§ DATASET ENTRIES

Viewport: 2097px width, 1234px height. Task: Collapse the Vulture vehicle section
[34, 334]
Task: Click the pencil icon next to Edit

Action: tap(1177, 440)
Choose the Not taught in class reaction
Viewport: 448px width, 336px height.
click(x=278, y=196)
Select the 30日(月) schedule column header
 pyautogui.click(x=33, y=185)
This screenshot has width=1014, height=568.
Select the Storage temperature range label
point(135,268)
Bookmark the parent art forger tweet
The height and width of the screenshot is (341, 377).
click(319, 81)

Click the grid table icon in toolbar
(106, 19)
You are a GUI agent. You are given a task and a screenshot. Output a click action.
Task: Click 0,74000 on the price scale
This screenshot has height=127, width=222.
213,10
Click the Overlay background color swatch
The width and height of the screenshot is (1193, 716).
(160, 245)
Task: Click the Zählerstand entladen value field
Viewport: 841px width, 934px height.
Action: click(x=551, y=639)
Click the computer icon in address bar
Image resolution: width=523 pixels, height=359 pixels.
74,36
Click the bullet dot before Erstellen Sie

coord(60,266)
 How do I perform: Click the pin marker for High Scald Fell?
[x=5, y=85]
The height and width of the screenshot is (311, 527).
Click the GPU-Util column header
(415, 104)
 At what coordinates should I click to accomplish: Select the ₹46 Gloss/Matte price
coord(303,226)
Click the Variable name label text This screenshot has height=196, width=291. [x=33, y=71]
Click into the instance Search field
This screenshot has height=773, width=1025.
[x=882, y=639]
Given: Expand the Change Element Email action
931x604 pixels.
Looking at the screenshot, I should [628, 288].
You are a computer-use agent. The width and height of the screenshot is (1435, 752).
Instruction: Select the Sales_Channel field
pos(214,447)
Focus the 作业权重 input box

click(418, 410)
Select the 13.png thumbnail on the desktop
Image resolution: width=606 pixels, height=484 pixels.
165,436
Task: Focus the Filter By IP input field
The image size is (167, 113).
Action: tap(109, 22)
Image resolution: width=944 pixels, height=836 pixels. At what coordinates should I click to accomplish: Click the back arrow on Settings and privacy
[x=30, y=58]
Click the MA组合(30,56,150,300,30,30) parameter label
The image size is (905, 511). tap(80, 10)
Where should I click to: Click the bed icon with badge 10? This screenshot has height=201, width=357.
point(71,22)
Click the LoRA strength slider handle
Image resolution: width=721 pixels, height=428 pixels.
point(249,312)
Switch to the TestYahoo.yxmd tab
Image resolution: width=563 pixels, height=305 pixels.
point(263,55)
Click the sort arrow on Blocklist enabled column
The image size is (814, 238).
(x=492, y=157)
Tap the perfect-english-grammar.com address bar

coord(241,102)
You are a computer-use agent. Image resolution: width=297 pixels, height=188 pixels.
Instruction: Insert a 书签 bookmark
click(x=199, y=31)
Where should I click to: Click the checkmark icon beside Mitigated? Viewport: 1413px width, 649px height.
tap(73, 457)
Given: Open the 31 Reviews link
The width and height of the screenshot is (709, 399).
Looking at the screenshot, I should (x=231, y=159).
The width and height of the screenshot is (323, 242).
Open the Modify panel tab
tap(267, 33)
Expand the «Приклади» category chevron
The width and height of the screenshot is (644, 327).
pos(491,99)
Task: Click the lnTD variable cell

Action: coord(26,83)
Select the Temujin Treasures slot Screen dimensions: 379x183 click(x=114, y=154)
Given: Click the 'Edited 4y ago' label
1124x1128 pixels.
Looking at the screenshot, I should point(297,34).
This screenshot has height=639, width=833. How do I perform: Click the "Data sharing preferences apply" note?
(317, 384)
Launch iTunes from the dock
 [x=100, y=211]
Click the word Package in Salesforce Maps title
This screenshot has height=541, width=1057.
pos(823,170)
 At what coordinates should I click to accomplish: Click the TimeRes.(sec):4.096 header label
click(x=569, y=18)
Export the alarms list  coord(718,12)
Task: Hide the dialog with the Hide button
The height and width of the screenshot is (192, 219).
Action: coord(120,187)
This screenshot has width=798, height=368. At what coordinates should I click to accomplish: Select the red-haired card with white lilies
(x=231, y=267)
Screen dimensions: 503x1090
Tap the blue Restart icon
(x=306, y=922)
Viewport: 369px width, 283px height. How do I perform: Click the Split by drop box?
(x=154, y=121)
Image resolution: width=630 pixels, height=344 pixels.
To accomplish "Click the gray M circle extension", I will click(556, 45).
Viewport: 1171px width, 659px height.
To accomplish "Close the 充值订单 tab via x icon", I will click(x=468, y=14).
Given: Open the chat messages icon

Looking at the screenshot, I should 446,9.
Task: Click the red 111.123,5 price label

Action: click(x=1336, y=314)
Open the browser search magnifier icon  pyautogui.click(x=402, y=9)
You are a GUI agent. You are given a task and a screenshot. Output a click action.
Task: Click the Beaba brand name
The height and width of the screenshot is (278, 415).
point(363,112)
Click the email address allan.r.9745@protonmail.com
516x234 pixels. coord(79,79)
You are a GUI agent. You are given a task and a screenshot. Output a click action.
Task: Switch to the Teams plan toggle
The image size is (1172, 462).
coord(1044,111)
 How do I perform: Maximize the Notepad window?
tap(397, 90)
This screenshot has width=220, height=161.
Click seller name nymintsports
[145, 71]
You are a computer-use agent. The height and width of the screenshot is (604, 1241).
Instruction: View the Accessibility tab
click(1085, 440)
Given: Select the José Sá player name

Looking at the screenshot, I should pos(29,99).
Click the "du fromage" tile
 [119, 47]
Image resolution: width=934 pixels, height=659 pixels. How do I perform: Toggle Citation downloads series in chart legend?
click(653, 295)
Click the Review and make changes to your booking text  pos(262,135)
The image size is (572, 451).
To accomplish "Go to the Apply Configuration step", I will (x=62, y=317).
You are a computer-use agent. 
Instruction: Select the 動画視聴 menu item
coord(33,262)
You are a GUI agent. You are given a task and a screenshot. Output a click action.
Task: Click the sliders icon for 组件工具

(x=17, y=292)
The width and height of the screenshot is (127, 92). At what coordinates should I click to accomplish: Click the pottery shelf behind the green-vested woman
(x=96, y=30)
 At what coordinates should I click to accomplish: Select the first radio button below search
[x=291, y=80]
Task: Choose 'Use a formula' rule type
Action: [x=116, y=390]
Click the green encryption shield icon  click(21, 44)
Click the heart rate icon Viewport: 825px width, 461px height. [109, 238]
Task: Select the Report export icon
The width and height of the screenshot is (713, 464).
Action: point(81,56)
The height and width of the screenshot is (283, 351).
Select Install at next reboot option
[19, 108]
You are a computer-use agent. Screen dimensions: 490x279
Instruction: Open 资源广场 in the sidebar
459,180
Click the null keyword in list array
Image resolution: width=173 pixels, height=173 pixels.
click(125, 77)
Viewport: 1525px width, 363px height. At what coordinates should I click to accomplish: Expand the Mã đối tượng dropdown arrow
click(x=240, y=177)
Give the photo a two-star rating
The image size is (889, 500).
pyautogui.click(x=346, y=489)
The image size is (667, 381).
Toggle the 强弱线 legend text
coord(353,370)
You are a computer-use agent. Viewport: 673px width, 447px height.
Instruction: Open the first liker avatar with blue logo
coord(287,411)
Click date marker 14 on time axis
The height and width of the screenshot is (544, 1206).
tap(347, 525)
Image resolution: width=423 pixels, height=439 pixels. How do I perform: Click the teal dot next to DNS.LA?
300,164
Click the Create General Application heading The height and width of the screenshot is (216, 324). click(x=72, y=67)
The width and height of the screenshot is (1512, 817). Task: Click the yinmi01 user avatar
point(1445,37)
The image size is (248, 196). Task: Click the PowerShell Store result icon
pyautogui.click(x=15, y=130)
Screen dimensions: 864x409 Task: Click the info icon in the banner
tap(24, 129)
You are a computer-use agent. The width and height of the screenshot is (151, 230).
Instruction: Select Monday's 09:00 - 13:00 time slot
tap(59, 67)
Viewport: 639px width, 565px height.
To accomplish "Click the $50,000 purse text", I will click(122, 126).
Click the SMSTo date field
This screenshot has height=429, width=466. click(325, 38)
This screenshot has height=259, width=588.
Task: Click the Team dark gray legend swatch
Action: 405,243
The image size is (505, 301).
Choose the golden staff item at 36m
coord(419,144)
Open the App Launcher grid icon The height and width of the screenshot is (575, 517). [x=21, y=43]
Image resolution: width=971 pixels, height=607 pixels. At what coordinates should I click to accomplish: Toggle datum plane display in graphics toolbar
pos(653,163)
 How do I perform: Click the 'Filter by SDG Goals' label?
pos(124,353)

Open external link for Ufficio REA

§ YOUR ASSIGNMENT
Where the listing above has a line with "Image resolution: width=944", start there, and output every line exactly through the line with "Given: Open the 31 Reviews link", which is also included.

§ REPLY TO THE TASK
Image resolution: width=944 pixels, height=836 pixels. At what coordinates should I click to accomplish: Click the back arrow on Settings and privacy
[x=30, y=58]
Click the MA组合(30,56,150,300,30,30) parameter label
The image size is (905, 511). tap(80, 10)
Where should I click to: Click the bed icon with badge 10? This screenshot has height=201, width=357.
point(71,22)
Click the LoRA strength slider handle
Image resolution: width=721 pixels, height=428 pixels.
point(249,312)
Switch to the TestYahoo.yxmd tab
Image resolution: width=563 pixels, height=305 pixels.
point(263,55)
Click the sort arrow on Blocklist enabled column
The image size is (814, 238).
(x=492, y=157)
Tap the perfect-english-grammar.com address bar

coord(241,102)
You are a computer-use agent. Image resolution: width=297 pixels, height=188 pixels.
Instruction: Insert a 书签 bookmark
click(x=199, y=31)
Where should I click to: Click the checkmark icon beside Mitigated? Viewport: 1413px width, 649px height.
tap(73, 457)
Given: Open the 31 Reviews link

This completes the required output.